III. Ineffective Assistance of Appellate Counsel (Ground 17)
Linnear asserted in Ground 17 of his Petition that his appellate counsel on direct appeal did not render effective assistance of counsel due to his failure to raise the alleged errors made by Linnear's trial counsel. (Pet. 3A). However, there is no indication in the record that the representation by Linnear's trial counsel was not "'within the wide range of reasonable professional assistance. . . .'" Almonacid v. United States, 476 F.3d 518, 521 (7th Cir. 2007)(quoting in part Strickland v. Washington, 466 U.S. 668, 689 (1984))(stating that a trial counsel's decision "will not be judged with the benefit of hindsight"). As we explained in our May 24, 2007 ruling, the arguments that Linnear desired his trial or appellate counsel to present were frivolous. Ground 17 thus lacks any merit. Linnear has not made a substantial showing of the denial of a constitutional right as to Ground 17 and he has not shown that Ground 17 deserves further encouragement on appeal.
IV. Whether the State Proved that Linnear was Guilty (Ground 16)

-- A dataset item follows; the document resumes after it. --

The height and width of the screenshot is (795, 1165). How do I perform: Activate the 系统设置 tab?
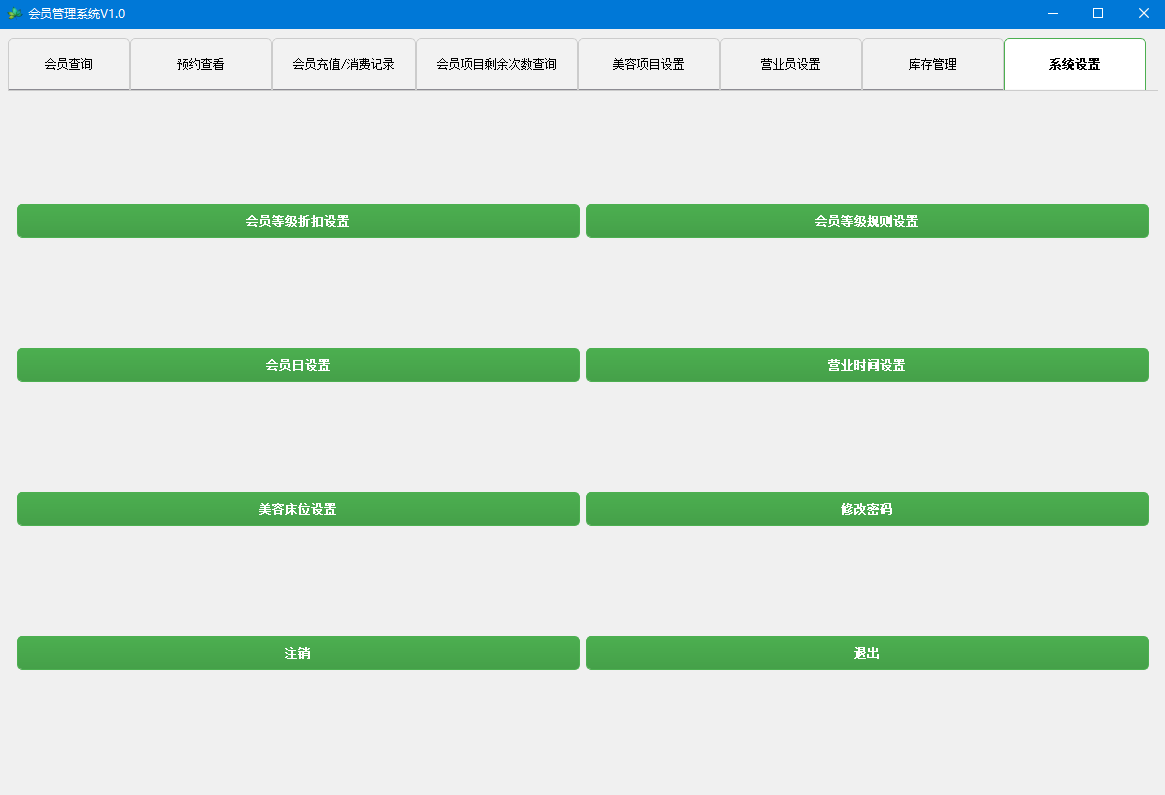point(1075,63)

Linnear asserted in Ground 16 of his Petition that the State failed to prove him guilty beyond a reasonable doubt. The due process rights of a defendant in a criminal case are "satisfied if, viewing the evidence in the light most favorable to the prosecution, 'any rational trier of fact could have found the essential elements of the crime beyond a reasonable doubt.'" Johnson v. Bett, 349 F.3d 1030, 1034 (7th Cir. 2003) (emphasis in original)(quoting in part Jackson v. Va., 443 U.S. 307 (1979)). As we noted in our May 24, 2007 ruling, based upon the eyewitness testimony of Linnear's neighbors and other evidence presented at trial, a reasonable trier of fact could have found him guilty if the trier of fact found the neighbors' testimony at trial and other evidence to be credible. The minor inconsistency in the neighbors' testimony pointed to by Linnear was inconsequential and did not render their testimony inherently unreliable. Ground 16 thus lacks any merit. Linnear has not made a substantial showing of the denial of a constitutional right in regard to Ground 16 and he has not shown that Ground 16 deserves further encouragement on appeal.
Based on the foregoing analysis, we deny Linnear's request for a certificate of appealability.